Chevron’s Jeff Shellebarger, President of North American E&P, noted on the company’s 3Q14 earnings conference call that while “Apache has announced their intent to fully exit the project, we are still committed to this project. We think that the low cost potentially prolific reserves up in the Liard and Horn River are going to make an attractive LNG project in time. We have been very clear that we will not take FID [final investment decision] at this project until we have gas contract signed and we know that we have got a value adding economic project.
With respect to FID, we haven’t given a data on that and we continue to do the feed work on the plant, the plant site. We continue to work with the government of British Columbia. We are encouraged by the recent news that’s come out of there with respect to how they want to treat LNG in taxes, but our primary focus up there is really the appraisal and the delineation work that we’ve got going on in the Liard Basin.” Chevron further states in the latest version of the Kitimat Project Overview on its website that “a Final Investment Decision for the proposed Kitimat LNG project will require a stable and competitive fiscal framework, greater cost and project execution certainty, additional First Nations support, and firm LNG sales agreements.”
The British Columbia government is certainly trying to do its part to help make the proposed LNG projects in its province a reality. In October 2014, provincial Finance Minister Mike de Jong pared the rate of a special tax on LNG export terminals down to 3.5% of net or after-expense revenue from 7% proposed last spring. As originally announced, the LNG export tax would be held down to a nominal 1.5% of terminals' net revenues until capital costs of building them are paid off. The policy sets a target of eventually regaining lost ground by raising the rate to 5%, but not until 2037.

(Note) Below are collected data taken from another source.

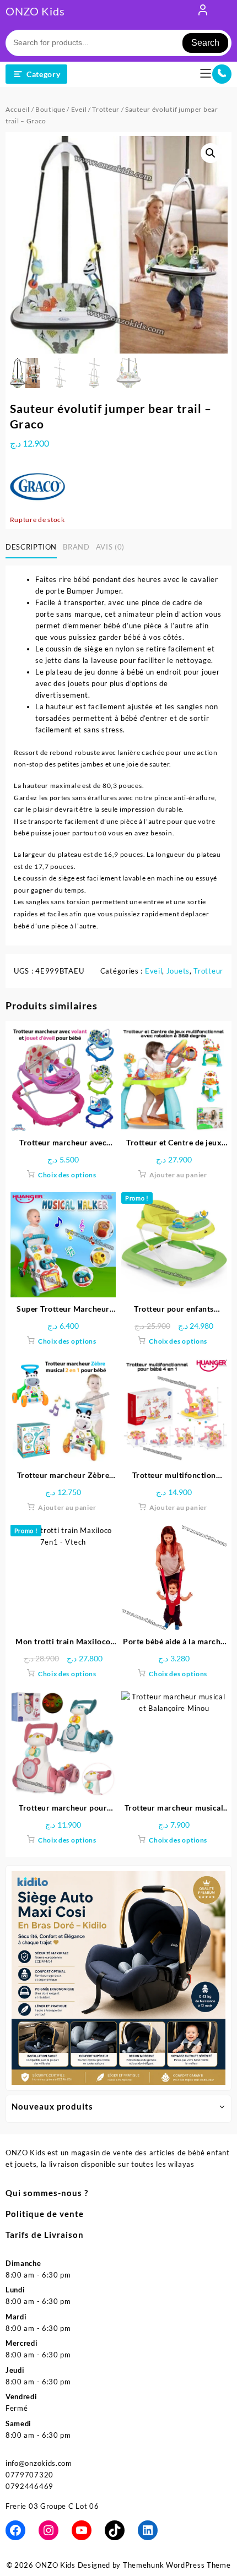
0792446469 (29, 2486)
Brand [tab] (76, 546)
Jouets (178, 970)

The finance minister also outlined a forthcoming credit against general corporate taxes for "any LNG income taxpayer that has a permanent establishment in BC." Details remain sketchy. But the policy sets the highest rewards for terminal project sponsors that generate the greatest levels of northern BC gas drilling and production. "This credit will be calculated based on the natural gas acquired for an LNG facility," the government stated. "The credit will have the effect of reducing the provincial corporate income tax rate from 11% to as low as 8% for that company."
Provincial estimates of tax revenues from the first 10 years of operations by a typical LNG export terminal have been dropped to C$800 million ($712 million) from a forecast last spring of C$1.5 billion ($1.3 billion).
Two other potential catalysts for Horn River production could be the continued growth of Canadian Oilsands production, which requires a significant amount of natural gas, as well as any gas-to-liquids (GTL) projects that may be planned in the future. However, the latter option may not be imminent, especially since Sasol has already shelved a proposal to build a GTL project in the Montney Shale.